Serius! Saat di ruang tunggu saya memang sama sekali tidak merasa ketakutan, apalagi saya tidak pernah facial secara komplit dan profesional. Ah, pikir saya, paling dipijet-pijet biasa. Saat masuk pun enak-enak saja, ruangan putih ber-ac dingin, berbaring nyaman dan dikasih krim entah ini itu yang rasanya dingin dan enak.

Lalu... Tiba-tiba sebuah alat berdesis panas yang ganas berjalan mendekat ke arah saya. Saya mulai merasa tidak nyaman. Mata pun ditutup dengan kapas dingin. Makin merasa tak berdaya. Uap panas mulai menderu-deru membabi-buta ke muka. Tidakk... saya mikir sambil kelagapan sendiri. Mau bernafas aja susah. Ide facial ini ternyata tidak begitu bagus.

Saya bersyukur kepada Tuhan ketika akhirnya alat uap maksiat itu dijauhkan dari saya.

"Mbak, itu tadi diuapin supaya apa sih?" Saya tanya, masih gelagapan.

"Biar kalau komedo dipencetin nanti nggak sakit."

Oh, begitu,... jadi setidaknya habis ini lebih tidak sakit.

Salah... kesalahan besar. The worst was yet to come.

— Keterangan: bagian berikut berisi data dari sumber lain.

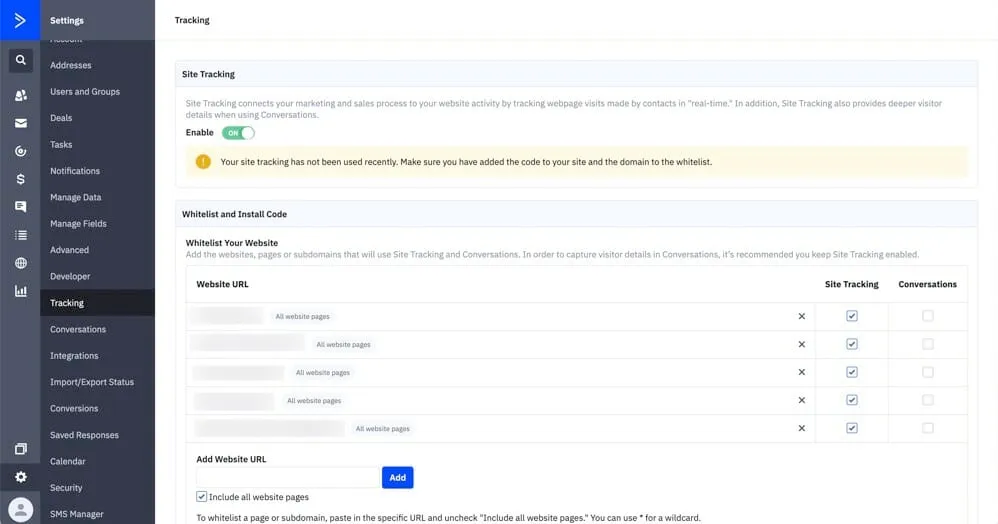
Task: Click the Add Website URL field
Action: tap(288, 478)
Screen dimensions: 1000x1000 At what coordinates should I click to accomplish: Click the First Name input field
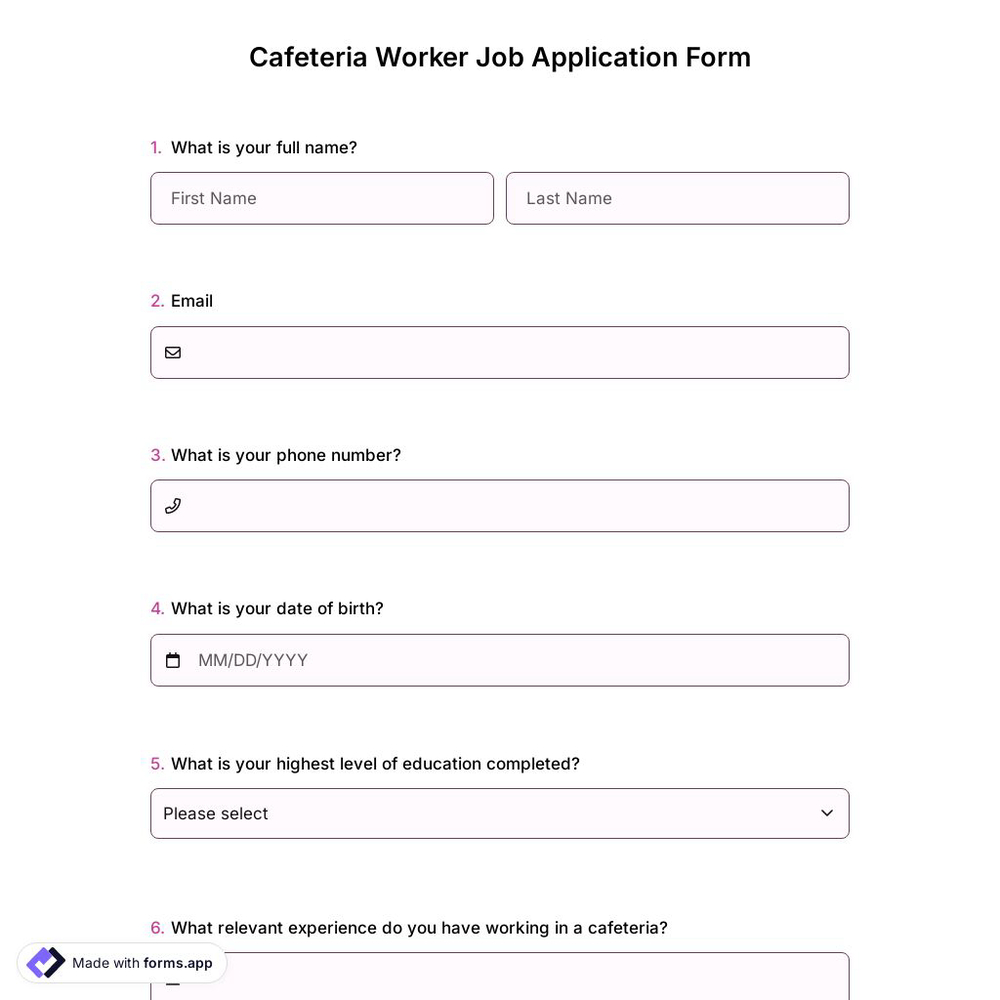click(322, 198)
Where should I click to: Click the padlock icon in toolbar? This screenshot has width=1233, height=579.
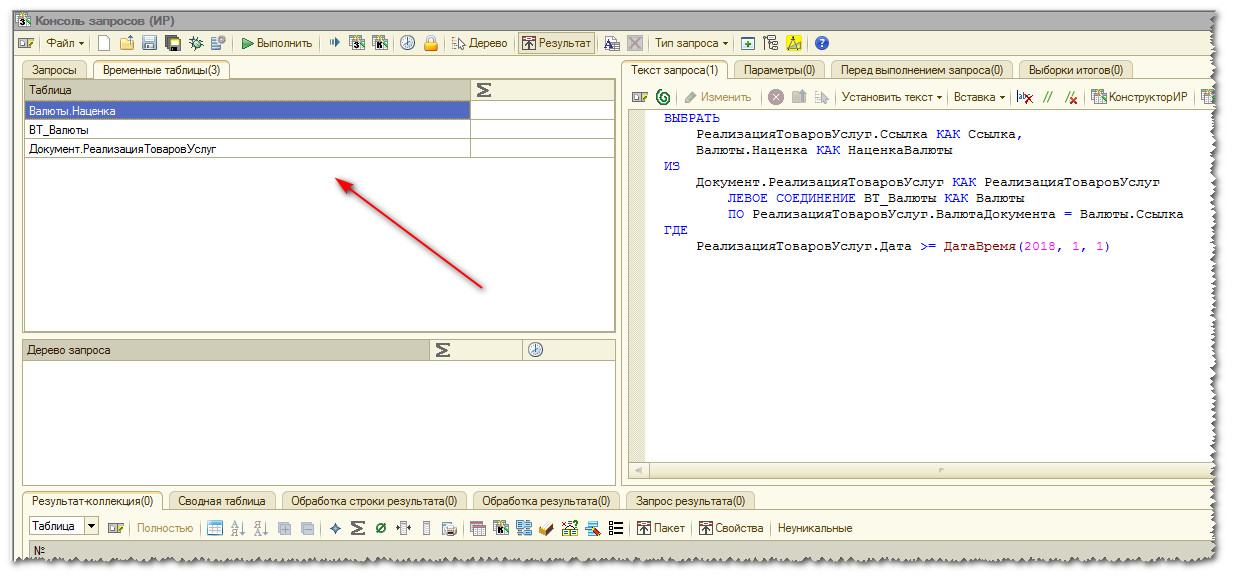(x=431, y=43)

Beberapa menit kemudian, kata-kata menenagkan tadi terdengar seperti bohong belaka, karena ketika muka saya dipencetin tanpa belas kasihan, sakitnya tidak main-main! Tangan yang terlatih itu memencet-mencet tanpa ampun dan aduuhh... tiap pencetan (rasanya berpuluh-puluh kali) rasanya suakit luar biasa, sampai kedua mata ini berair-air tak henti-hentinya. Uap tadi jadi tidak ada apa-apanya.

Tapi saya masih berusaha gagah dengan menahan diri tidak berteriak, menghindar, atau malahan menyerang mbak tak bersalah yang hanya menjalankan tugas itu. Tapi, lama-lama, saya berpikir, jangan-jangan karena dia kira saya tidak berasa sakit, mencetnya makin ganas. Jadi, mau tidak mau, saya harus mengekspresikan rasa sakit ini. Lalu saya pun pasang aksi "Aduh...!" "Au..." "Aduh!!". Sayangnya tidak ada perubahan, paling-paling ekspresi wajah si mbak jadi lebih apologetic, tapi sisanya sama saja.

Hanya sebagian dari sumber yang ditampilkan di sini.